* **TASK STATEMENT**
Turn the stretch of rows from the start through the line containing "coord(1525,383)" into a numbered list, leaving out blank lines. Include only the lines in that stretch.

-- Start RAW RECORDS --

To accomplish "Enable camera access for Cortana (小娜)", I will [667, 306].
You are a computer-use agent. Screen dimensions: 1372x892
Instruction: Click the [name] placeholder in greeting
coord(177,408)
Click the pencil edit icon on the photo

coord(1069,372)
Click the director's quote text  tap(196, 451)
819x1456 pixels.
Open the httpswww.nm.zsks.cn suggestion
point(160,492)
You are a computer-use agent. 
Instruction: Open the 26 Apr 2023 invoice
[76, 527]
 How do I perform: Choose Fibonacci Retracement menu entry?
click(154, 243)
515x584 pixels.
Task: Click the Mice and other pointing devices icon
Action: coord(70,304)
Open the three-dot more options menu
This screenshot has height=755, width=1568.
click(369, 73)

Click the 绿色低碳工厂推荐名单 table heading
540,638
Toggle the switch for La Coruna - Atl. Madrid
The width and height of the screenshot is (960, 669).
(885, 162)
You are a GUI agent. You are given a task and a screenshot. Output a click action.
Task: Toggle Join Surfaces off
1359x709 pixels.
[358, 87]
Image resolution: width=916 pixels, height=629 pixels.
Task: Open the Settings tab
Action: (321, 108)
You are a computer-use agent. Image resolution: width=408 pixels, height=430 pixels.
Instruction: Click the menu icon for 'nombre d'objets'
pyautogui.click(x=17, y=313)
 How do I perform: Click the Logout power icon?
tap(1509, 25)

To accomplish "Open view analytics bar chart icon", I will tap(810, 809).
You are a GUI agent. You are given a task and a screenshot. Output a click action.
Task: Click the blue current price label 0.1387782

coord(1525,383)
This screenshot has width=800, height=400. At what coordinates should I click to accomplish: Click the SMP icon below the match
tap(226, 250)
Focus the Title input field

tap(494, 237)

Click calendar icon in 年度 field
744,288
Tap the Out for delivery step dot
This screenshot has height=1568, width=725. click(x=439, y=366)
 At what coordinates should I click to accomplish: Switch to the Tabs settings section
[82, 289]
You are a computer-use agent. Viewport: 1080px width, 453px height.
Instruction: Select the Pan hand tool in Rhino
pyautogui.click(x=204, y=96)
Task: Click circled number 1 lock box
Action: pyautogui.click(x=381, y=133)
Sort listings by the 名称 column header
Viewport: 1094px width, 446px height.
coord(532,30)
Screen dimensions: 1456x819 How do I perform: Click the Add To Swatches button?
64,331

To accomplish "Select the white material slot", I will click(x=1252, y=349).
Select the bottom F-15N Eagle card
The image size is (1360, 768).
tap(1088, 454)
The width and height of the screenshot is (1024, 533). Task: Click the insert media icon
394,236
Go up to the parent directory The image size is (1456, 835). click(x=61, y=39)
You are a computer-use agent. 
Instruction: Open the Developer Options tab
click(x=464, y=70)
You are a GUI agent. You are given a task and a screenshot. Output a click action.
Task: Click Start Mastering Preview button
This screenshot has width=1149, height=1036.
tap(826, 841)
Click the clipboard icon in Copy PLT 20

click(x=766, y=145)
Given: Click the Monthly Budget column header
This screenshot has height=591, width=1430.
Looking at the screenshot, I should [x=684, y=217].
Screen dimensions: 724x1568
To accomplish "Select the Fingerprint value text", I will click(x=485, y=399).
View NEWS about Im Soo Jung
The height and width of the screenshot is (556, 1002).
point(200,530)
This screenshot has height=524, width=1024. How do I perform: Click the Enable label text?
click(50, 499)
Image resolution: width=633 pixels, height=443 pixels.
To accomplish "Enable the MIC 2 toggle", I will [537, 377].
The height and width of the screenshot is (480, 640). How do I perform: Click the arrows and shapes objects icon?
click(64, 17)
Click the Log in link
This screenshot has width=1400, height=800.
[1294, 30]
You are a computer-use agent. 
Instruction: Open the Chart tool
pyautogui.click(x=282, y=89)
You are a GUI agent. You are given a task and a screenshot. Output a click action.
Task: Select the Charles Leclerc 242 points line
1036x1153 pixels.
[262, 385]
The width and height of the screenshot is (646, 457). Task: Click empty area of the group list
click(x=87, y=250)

-- End RAW RECORDS --

* **REPLY**
1. To accomplish "Enable camera access for Cortana (小娜)", I will [667, 306].
2. You are a computer-use agent. Screen dimensions: 1372x892
3. Instruction: Click the [name] placeholder in greeting
4. coord(177,408)
5. Click the pencil edit icon on the photo
6. coord(1069,372)
7. Click the director's quote text  tap(196, 451)
8. 819x1456 pixels.
9. Open the httpswww.nm.zsks.cn suggestion
10. point(160,492)
11. You are a computer-use agent. 
12. Instruction: Open the 26 Apr 2023 invoice
13. [76, 527]
14.  How do I perform: Choose Fibonacci Retracement menu entry?
15. click(154, 243)
16. 515x584 pixels.
17. Task: Click the Mice and other pointing devices icon
18. Action: coord(70,304)
19. Open the three-dot more options menu
20. This screenshot has height=755, width=1568.
21. click(369, 73)
22. Click the 绿色低碳工厂推荐名单 table heading
23. 540,638
24. Toggle the switch for La Coruna - Atl. Madrid
25. The width and height of the screenshot is (960, 669).
26. (885, 162)
27. You are a GUI agent. You are given a task and a screenshot. Output a click action.
28. Task: Toggle Join Surfaces off
29. 1359x709 pixels.
30. [358, 87]
31. Image resolution: width=916 pixels, height=629 pixels.
32. Task: Open the Settings tab
33. Action: (321, 108)
34. You are a computer-use agent. Image resolution: width=408 pixels, height=430 pixels.
35. Instruction: Click the menu icon for 'nombre d'objets'
36. pyautogui.click(x=17, y=313)
37.  How do I perform: Click the Logout power icon?
38. tap(1509, 25)
39. To accomplish "Open view analytics bar chart icon", I will tap(810, 809).
40. You are a GUI agent. You are given a task and a screenshot. Output a click action.
41. Task: Click the blue current price label 0.1387782
42. coord(1525,383)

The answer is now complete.